The future of intraoperative and perioperative anesthetic management is of course unfolding every moment, but as in our personal and social lives, seminal events tend to provide “inflection points” when changes in pace allow us to step back and take stock of what “is already there.” For the different generations, those entering anesthesia practice, in the prime of their professional careers, or leaving practice (roughly equating with Millennial, Generation X, and Baby Boomers), such inflection points are either nearly invisible or strikingly obvious. For an aging Boomer whose day would begin nearly four decades ago with my earpiece pinned to my scrub shirt and pen in hand to fill out my paper record, overjoyed that I had arrived early enough to hunt down one of the few automated blood pressure monitors available so I wouldn’t have to manually pump blood pressures myself every 5 min, such points are striking despite progressive age-related memory loss! Obvious advancements in the operating room such as routine pulse oximetry, automated blood pressure monitoring, widespread availability of ultrasound technologies, and videolaryngoscopy make providing anesthesia so much less stressful for the practitioner and safer for the patient while watching surgeons perform near miraculous forms of minimally invasive surgery guided by advanced pre- and intraoperative imaging technologies. But when it comes to actually figuring out what is going on with my patient physiologically during a case, I still often feel the same sense of “unease” I experienced as a novice trainee.

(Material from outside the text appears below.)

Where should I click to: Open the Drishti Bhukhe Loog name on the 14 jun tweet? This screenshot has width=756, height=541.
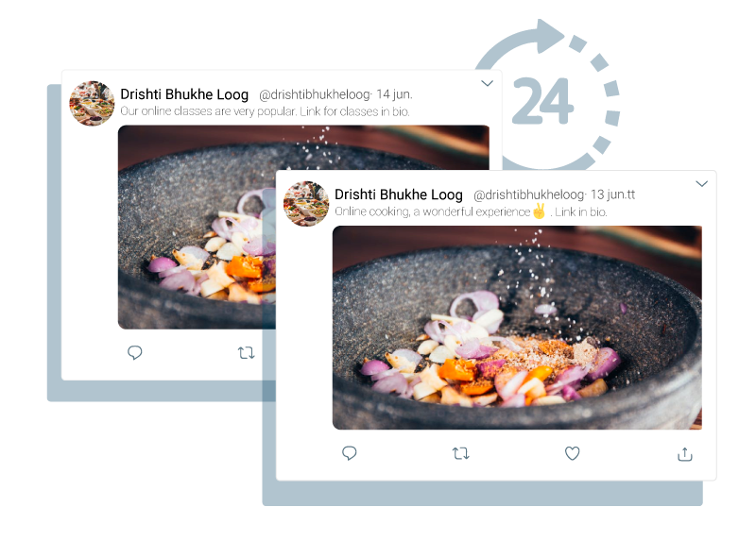tap(184, 94)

Progress in advancing “interconnectedness” and application of artificial intelligence technologies in the operating room has been steadily progressing given concerted efforts by groups of “visionaries” (along with the requisite industrial collaborators) albeit perhaps at a somewhat slower pace than many of us expected. However, given the piecemeal nature of scientific progress, we are presented with an uncomfortably large number of technological paths to “the future.” For better or worse, many of us have increasingly put a fair amount of faith into clinical “black boxes,” with the processed electroencephalogram for predicting the depth of anesthesia perhaps the most pervasive example overall. In the cardiovascular arena, a plethora of noninvasive monitors of cardiac output displaying a panoply of cardiovascular parameters have been introduced and are often used for “goal directed therapy” for fluid and pressor/inotropic support despite underwhelming data for clinical effectiveness.

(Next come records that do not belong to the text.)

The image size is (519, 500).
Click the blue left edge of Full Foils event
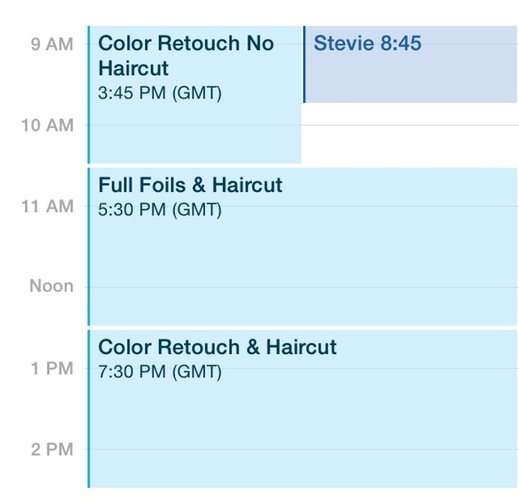89,247
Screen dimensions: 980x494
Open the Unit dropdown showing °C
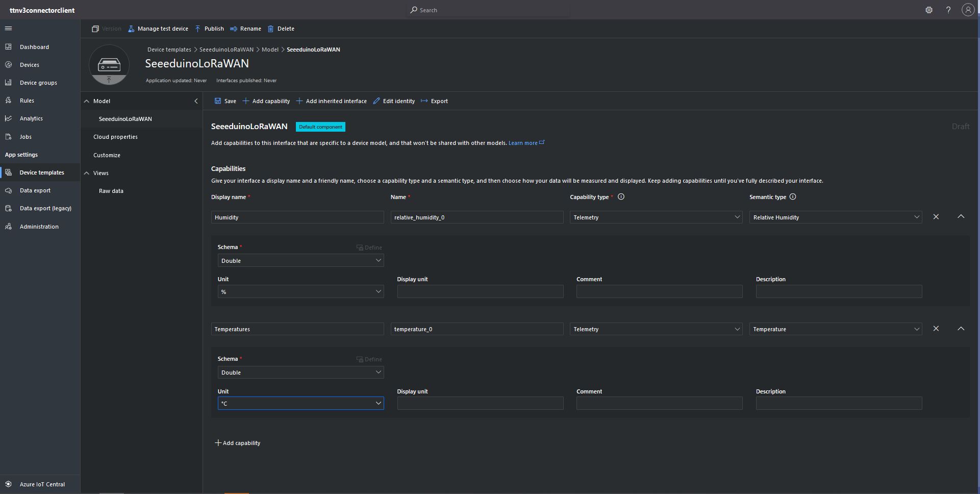[x=300, y=403]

Most recently, the US Food and Drug Administration has approved clinical software capable of predicting upcoming episodes of hypotension based on alterations in the invasive arterial waveform configuration highlighted previously in Anesthesiology.1  In this issue, the process by which another type of decision support software, Acumen Assisted Fluid Management (Edwards Lifesciences, USA), was approved is presented.2 

The use of artificial intelligence–derived controllers clearly signals a new era in intraoperative hemodynamic management. However, it is troubling to me that neither of these approaches has direct inputs from preoperative patient-specific or other potential anesthetic-specific parameters. Although a recent editorial professed that closed loop anesthesia is likely to be as good as the best human anesthesia,3  I have reservations that simply servo-controlling cardiovascular parameters is adequate to improve outcome and also poses challenges to maintain our specialty’s intellectual capabilities as perioperative physicians.

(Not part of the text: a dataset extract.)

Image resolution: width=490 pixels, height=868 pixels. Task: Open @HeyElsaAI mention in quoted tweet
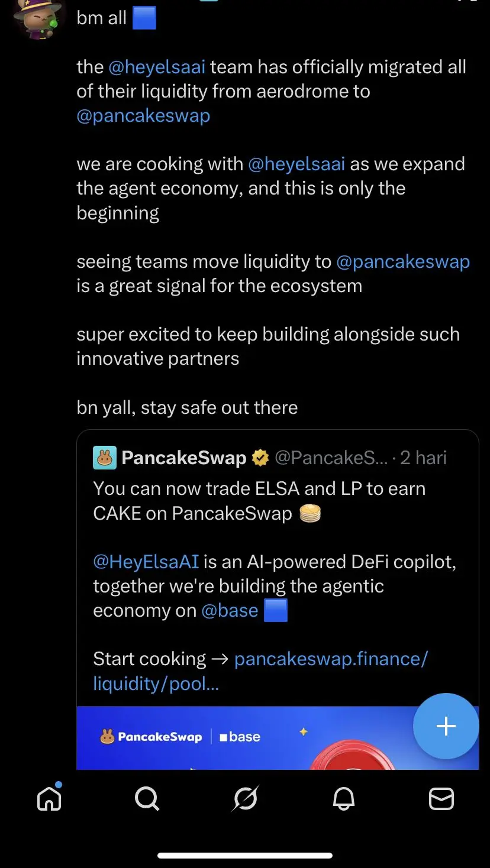(146, 562)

How we are trained as perioperative physicians is grounded firmly in as best an assessment as possible of our patients’ key preoperative baseline factors, forming the basis for many for our decisions, coupled with expected stressors likely to be encountered in the operating room and pharmacologic effects of drugs. The patient with a very low ejection fraction will respond differently to all aspects of anesthetic, fluid, and pressor/inotropic management than a hyperdynamic, hypertrophic patient. A truly integrated closed loop system should have appropriate baseline preoperative factors integrated into it. For the average “normal” patient, such inputs can easily be modeled, but we must be appropriately leery of inappropriate application of “blanket” software approaches to abnormal patients. These systems depend on input of the patients’ key baseline hemodynamic values, but what is an appropriate baseline value is often controversial or, perhaps better stated, highly dynamic. The importance of surgical manipulation, with alterations of gravity (head up/down influencing venous return, side-to-side alterations that may alter a transducer’s reference point, and others), is also a necessary input. Nearly complete reliance on one particular noninvasive method for determining cardiac index (and/or stroke volume) as the major independent variable for such systems can be problematic.

Another dimension to consider, one that is not unique to anesthesiology or medical practice in general, is that of “deskilling.” However, as pointed out by numerous opinion leaders over the past several decades, of greater immediacy to our daily practices is our intellectual linkage to safety issues in the aviation industry. Widespread application of that industry’s safety practices in the form of “preflight checklists” and development of sophisticated simulators has improved and continues to improve what is already an astoundingly safe industry given how many people are transported annually. However, despite these advancements, there is fear among aviation experts that pilots are losing skills at a faster rate than they are gaining them, a process facilitated by increasing automation on the flight deck. A number of air disasters or near misses over the past several decades related to malfunction or misinterpretation of flight path control systems or internal aircraft software control systems (most notably the infamous Boeing 737 MAX disasters) have been attributed to this phenomenon.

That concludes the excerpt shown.